## TASK BRIEF
Update the items from the line with "Given: Collapse the" to the line with "tap(287, 113)" by replacing "Italic" with "Bold". Leave everything else unchanged.

#### EXERCISE INPUTS ####

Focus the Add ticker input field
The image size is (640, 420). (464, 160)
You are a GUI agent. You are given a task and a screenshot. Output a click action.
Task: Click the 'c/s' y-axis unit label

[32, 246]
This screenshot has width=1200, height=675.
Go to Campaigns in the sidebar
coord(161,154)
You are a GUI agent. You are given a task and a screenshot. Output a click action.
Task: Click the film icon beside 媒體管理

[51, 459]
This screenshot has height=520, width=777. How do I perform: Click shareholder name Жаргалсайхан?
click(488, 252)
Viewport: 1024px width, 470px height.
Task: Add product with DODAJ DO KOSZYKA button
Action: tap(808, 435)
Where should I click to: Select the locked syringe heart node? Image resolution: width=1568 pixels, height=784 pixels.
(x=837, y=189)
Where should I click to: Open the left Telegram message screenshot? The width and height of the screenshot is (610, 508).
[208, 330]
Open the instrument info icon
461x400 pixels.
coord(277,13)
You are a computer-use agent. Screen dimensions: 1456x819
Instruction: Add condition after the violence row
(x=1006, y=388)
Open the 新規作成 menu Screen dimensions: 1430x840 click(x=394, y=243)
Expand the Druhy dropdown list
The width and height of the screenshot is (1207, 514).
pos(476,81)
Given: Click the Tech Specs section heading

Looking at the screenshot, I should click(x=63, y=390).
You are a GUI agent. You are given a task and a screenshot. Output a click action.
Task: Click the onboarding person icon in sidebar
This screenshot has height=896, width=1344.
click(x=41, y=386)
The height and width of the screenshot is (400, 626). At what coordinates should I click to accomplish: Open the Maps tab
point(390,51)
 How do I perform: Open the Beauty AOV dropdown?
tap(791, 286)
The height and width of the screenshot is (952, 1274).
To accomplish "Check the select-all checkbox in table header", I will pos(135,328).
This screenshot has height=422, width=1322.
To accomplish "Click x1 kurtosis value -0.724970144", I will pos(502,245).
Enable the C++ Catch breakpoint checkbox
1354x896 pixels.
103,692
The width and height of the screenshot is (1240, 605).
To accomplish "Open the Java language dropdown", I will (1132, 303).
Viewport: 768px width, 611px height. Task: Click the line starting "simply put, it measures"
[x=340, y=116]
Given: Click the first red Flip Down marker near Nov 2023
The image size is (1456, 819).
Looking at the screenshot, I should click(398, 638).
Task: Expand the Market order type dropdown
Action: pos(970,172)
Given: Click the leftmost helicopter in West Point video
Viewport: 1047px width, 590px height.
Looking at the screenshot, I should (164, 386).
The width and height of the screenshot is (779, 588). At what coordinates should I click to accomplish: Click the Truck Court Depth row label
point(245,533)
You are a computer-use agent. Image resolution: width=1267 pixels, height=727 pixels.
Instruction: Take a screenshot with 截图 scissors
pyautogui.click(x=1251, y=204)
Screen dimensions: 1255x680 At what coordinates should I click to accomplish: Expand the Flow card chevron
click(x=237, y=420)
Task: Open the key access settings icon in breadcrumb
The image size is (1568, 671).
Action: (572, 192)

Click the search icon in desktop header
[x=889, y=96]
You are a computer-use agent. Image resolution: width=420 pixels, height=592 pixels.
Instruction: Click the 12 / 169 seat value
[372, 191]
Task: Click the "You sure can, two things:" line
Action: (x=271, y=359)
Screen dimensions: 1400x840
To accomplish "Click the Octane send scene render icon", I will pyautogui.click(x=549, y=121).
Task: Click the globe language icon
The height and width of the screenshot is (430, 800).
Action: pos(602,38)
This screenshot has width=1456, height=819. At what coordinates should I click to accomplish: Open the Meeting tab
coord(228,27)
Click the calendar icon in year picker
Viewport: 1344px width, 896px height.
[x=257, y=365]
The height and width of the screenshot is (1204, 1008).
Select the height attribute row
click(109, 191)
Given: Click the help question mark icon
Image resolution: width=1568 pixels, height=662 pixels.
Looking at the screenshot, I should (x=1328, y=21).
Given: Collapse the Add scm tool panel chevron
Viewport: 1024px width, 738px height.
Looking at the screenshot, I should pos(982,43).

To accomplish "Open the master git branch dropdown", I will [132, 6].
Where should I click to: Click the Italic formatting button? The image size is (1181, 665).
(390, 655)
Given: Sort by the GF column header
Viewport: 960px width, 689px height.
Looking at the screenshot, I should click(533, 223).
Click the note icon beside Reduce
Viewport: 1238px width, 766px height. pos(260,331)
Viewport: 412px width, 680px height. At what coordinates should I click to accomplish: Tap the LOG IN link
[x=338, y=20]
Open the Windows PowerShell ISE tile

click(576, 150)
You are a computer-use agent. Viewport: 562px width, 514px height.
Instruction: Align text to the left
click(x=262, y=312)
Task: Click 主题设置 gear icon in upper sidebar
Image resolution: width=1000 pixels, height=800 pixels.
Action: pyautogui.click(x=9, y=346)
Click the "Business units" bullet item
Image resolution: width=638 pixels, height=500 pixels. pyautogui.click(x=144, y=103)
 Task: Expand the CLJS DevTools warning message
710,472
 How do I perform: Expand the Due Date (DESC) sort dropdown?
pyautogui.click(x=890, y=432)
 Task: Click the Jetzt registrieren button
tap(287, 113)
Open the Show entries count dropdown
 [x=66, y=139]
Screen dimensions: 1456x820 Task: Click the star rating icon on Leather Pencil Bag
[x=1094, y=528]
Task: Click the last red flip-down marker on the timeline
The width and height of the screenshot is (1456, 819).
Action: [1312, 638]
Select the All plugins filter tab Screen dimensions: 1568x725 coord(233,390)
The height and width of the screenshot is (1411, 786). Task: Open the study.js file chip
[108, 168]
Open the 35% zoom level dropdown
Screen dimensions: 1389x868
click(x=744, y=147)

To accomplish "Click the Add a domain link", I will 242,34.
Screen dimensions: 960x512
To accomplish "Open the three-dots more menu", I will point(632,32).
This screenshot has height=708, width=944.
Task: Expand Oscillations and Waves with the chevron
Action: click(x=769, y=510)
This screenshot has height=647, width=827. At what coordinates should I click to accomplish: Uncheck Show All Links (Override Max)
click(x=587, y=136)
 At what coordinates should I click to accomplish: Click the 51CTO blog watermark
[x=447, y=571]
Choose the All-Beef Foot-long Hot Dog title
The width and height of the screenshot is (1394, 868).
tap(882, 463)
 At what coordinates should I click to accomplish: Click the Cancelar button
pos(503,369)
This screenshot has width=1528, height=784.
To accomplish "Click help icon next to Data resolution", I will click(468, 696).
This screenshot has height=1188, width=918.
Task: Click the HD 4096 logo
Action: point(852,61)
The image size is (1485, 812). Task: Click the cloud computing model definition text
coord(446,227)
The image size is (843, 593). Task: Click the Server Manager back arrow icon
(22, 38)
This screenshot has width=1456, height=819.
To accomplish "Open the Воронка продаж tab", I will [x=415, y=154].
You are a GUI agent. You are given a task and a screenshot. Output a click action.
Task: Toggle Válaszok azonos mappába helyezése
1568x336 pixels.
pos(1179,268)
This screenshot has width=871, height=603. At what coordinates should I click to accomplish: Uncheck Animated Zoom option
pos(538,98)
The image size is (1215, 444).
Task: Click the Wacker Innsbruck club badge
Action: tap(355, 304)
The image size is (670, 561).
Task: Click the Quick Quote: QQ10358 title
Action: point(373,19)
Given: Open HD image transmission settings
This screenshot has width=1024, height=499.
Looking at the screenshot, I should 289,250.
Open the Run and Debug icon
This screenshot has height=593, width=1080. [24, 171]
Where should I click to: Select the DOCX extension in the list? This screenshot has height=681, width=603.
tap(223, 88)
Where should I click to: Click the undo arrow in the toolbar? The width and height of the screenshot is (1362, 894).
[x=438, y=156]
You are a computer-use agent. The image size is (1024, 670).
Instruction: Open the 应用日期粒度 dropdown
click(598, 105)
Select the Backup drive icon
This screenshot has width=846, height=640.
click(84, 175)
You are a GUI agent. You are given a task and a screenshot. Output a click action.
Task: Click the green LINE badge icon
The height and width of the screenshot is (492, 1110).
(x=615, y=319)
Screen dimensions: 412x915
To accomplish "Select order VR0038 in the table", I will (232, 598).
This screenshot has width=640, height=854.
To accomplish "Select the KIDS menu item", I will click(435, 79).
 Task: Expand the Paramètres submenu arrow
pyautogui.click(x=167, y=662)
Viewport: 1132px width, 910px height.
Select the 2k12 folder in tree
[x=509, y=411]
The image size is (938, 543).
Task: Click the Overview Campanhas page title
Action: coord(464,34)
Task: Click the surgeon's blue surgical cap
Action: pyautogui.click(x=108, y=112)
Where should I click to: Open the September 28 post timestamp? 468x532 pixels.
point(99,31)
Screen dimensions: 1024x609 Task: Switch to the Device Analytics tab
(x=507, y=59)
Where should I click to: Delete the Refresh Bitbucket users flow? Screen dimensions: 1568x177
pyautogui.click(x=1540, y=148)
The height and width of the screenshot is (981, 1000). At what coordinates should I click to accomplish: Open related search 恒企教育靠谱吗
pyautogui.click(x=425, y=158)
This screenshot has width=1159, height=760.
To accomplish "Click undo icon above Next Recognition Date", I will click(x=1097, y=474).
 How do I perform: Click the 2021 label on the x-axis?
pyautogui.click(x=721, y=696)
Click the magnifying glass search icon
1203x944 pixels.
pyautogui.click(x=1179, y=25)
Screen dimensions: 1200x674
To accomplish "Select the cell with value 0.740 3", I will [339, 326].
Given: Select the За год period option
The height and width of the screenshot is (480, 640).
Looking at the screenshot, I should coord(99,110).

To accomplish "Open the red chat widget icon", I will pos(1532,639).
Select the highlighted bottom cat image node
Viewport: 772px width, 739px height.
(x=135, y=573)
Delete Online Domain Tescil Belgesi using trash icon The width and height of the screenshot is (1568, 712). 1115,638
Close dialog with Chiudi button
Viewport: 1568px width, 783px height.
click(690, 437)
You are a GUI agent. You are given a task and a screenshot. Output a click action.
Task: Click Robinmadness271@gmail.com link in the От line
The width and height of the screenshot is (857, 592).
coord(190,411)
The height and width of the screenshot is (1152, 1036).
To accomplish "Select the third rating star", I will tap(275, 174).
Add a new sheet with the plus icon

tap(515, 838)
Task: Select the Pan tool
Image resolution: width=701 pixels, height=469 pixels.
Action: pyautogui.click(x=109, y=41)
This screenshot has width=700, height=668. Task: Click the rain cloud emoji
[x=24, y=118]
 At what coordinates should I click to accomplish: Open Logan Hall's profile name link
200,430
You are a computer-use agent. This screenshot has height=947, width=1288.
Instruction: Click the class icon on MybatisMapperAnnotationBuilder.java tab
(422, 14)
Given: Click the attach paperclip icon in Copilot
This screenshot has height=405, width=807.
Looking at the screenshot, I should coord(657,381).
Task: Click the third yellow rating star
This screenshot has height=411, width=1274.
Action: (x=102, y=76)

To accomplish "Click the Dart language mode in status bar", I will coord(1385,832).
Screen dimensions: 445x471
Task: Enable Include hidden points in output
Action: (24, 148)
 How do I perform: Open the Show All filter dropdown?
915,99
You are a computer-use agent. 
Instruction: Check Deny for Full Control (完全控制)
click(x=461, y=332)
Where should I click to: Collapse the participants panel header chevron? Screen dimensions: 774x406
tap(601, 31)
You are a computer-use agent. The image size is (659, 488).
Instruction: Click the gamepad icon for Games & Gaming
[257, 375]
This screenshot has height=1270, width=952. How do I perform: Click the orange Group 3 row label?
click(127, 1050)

####

## TASK RESULT
Given: Collapse the Add scm tool panel chevron
Viewport: 1024px width, 738px height.
Looking at the screenshot, I should pos(982,43).

To accomplish "Open the master git branch dropdown", I will [132, 6].
Where should I click to: Click the Bold formatting button? The image size is (1181, 665).
(390, 655)
Given: Sort by the GF column header
Viewport: 960px width, 689px height.
Looking at the screenshot, I should click(533, 223).
Click the note icon beside Reduce
Viewport: 1238px width, 766px height. pos(260,331)
Viewport: 412px width, 680px height. At what coordinates should I click to accomplish: Tap the LOG IN link
[x=338, y=20]
Open the Windows PowerShell ISE tile

click(576, 150)
You are a computer-use agent. Viewport: 562px width, 514px height.
Instruction: Align text to the left
click(x=262, y=312)
Task: Click 主题设置 gear icon in upper sidebar
Image resolution: width=1000 pixels, height=800 pixels.
Action: pyautogui.click(x=9, y=346)
Click the "Business units" bullet item
Image resolution: width=638 pixels, height=500 pixels. pyautogui.click(x=144, y=103)
 Task: Expand the CLJS DevTools warning message
710,472
 How do I perform: Expand the Due Date (DESC) sort dropdown?
pyautogui.click(x=890, y=432)
 Task: Click the Jetzt registrieren button
tap(287, 113)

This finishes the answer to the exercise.